Immersa nella storicità del Portogallo, l'Anta Grande do Zambujeiro si erge come uno dei monumenti megalitici più significativi della regione di Évora. Questo dolmen, situato a Nossa Senhora da Tourega, nei pressi di Valverde, non è solo una testimonianza della cultura megalitica, ma anche un viaggio nel tempo che ci riporta a un'epoca compresa tra il 4000 e il 3000 a.C. Qui, la pietra racconta storie di un passato remoto, lasciando intravedere le vite e le pratiche di antiche civiltà che abitavano queste terre.
La grande struttura, considerata una delle più imponenti della penisola iberica, è stata oggetto di scavi archeologici nel 1965, condotti da Henrique Leonor Pina. Questi scavi hanno portato alla luce numerosi reperti, tra cui tavolette di ardesia e oggetti in rame, che oggi sono custoditi nel museo di Évora. L'Anta Grande do Zambujeiro è stata dichiarata monumento nazionale nel 1971, una testimonianza della sua importanza storica e culturale.
Storia e origini
L'Anta Grande do Zambujeiro è un simbolo della cultura dolmenica che caratterizza la regione di Évora. Costruita tra il 4000 e il 3000 a.C., questa struttura megalitica è parte di un vasto panorama di monumenti che testimoniano l'ingegnosità e le credenze delle popolazioni preistoriche. La sua costruzione è associata a riti funerari e pratiche spirituali, rendendola un luogo di grande significato per le comunità del passato.

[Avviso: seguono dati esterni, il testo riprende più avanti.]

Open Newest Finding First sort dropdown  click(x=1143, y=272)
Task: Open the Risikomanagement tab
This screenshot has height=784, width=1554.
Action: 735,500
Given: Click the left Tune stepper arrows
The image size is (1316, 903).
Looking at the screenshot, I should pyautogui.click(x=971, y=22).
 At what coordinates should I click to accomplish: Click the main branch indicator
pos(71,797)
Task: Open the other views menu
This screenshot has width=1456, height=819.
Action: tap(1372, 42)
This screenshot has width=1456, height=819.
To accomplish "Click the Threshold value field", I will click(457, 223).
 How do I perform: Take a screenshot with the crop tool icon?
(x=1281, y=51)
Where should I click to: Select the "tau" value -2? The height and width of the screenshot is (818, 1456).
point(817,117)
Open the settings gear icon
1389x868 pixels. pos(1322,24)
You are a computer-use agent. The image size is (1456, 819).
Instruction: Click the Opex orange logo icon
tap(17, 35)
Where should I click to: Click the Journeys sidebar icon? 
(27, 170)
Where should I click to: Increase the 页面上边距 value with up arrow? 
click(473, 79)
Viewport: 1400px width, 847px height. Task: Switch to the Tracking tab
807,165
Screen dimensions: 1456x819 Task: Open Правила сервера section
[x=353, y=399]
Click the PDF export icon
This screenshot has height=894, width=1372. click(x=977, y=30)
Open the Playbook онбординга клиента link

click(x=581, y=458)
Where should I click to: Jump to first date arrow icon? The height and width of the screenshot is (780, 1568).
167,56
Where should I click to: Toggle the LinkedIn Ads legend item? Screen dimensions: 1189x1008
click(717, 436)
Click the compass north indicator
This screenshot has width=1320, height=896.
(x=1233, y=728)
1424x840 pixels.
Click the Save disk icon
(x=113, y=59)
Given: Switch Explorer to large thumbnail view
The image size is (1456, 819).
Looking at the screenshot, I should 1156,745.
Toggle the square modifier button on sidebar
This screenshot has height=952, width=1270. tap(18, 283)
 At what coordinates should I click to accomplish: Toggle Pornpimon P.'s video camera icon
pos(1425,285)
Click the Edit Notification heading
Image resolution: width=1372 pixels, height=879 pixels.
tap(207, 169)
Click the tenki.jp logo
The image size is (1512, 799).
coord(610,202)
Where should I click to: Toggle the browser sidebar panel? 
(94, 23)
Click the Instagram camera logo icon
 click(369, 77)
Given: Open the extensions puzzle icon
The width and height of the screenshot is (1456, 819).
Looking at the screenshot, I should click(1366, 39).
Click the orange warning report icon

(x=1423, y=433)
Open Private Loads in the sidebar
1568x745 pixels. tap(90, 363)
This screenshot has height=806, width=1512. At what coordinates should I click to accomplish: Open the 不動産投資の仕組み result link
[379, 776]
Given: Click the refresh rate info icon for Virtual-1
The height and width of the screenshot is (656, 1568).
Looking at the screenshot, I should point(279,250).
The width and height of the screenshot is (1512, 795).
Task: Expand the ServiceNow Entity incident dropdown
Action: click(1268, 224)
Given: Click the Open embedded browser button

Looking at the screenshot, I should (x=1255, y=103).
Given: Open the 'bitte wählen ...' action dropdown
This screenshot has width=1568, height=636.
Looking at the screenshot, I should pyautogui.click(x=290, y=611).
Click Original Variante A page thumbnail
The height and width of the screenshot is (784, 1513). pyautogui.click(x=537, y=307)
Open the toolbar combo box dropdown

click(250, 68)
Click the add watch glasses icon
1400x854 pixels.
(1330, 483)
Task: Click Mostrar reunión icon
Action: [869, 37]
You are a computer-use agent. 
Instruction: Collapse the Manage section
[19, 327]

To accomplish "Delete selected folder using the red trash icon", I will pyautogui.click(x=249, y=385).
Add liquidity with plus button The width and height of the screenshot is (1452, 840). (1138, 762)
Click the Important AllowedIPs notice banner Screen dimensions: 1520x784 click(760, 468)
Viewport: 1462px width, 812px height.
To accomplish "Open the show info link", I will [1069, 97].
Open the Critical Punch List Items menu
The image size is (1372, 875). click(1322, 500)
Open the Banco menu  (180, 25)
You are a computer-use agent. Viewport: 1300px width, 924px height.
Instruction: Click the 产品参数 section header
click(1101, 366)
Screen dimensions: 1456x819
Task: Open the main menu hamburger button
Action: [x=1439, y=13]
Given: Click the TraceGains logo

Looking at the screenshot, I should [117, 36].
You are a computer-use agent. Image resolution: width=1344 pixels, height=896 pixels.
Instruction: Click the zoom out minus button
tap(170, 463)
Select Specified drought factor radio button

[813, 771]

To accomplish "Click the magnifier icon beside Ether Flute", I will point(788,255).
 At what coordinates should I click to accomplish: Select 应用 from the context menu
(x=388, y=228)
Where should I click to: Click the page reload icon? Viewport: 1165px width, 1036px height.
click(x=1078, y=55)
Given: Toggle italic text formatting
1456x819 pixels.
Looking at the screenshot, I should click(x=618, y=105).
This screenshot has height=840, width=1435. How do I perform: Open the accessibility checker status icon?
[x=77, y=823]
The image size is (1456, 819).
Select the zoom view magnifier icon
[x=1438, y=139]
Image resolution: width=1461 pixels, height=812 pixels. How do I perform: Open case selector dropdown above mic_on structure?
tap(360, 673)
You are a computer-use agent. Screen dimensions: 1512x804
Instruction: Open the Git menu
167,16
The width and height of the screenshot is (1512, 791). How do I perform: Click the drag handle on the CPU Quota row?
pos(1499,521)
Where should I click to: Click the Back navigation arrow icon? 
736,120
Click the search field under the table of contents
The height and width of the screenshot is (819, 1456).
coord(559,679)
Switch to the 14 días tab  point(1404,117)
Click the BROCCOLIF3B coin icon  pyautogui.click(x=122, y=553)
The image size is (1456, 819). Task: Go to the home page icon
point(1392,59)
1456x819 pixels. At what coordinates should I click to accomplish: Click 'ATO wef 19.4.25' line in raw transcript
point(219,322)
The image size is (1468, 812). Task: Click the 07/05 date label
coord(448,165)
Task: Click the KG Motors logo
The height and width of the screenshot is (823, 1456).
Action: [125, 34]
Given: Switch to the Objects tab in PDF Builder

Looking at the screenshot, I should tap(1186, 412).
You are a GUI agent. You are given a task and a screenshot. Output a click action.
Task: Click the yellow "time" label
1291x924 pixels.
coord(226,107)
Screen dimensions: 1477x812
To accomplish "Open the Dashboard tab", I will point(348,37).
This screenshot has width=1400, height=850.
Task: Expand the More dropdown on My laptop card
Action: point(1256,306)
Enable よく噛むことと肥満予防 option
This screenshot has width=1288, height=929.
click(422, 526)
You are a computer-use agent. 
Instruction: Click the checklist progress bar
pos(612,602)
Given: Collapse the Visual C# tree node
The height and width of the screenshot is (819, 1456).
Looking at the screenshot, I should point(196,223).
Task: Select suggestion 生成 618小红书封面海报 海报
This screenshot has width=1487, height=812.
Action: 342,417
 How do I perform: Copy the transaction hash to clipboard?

Il ritrovamento di vari artefatti durante gli scavi ha suscitato un notevole interesse tra storici e archeologi. Tra i reperti scoperti, vi sono oggetti di uso quotidiano e simboli di status, che offrono uno spaccato della vita sociale e culturale di quel periodo. La controversia sollevata dai metodi di scavo ha messo in luce l'importanza della preservazione dei siti archeologici, evidenziando la necessità di approcci rispettosi e informati.